Task requirements | Where does the word "logo" appear in the entries below? Copy each line that holds it.

---------- Source data

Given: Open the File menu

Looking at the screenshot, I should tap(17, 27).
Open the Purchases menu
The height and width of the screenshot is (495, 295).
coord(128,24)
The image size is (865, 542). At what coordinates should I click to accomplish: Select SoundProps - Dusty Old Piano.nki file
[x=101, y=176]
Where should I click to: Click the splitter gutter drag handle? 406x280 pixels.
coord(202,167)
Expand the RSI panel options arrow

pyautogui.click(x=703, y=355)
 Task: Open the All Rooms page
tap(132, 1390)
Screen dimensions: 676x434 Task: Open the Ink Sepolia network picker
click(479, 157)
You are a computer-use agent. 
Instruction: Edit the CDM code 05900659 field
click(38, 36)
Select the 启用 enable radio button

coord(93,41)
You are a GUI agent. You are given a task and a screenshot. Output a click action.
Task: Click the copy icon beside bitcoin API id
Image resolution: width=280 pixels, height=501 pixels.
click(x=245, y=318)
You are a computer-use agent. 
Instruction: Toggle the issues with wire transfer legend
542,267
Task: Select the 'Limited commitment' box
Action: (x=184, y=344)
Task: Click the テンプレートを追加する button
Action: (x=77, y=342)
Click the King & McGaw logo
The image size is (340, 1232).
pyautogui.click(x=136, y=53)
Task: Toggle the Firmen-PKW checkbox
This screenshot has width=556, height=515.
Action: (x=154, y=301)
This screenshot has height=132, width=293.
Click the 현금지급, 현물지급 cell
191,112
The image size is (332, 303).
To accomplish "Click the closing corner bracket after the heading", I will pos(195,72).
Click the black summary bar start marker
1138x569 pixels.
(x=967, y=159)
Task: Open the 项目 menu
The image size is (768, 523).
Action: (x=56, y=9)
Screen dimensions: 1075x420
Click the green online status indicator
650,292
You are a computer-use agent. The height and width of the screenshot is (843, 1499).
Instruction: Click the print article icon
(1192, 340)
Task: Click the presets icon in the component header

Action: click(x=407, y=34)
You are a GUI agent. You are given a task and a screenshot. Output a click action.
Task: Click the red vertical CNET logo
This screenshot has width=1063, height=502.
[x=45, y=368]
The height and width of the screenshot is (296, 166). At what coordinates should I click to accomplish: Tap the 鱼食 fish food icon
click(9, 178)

--------------------

Solution to this task |
Click the King & McGaw logo
Task: Click the red vertical CNET logo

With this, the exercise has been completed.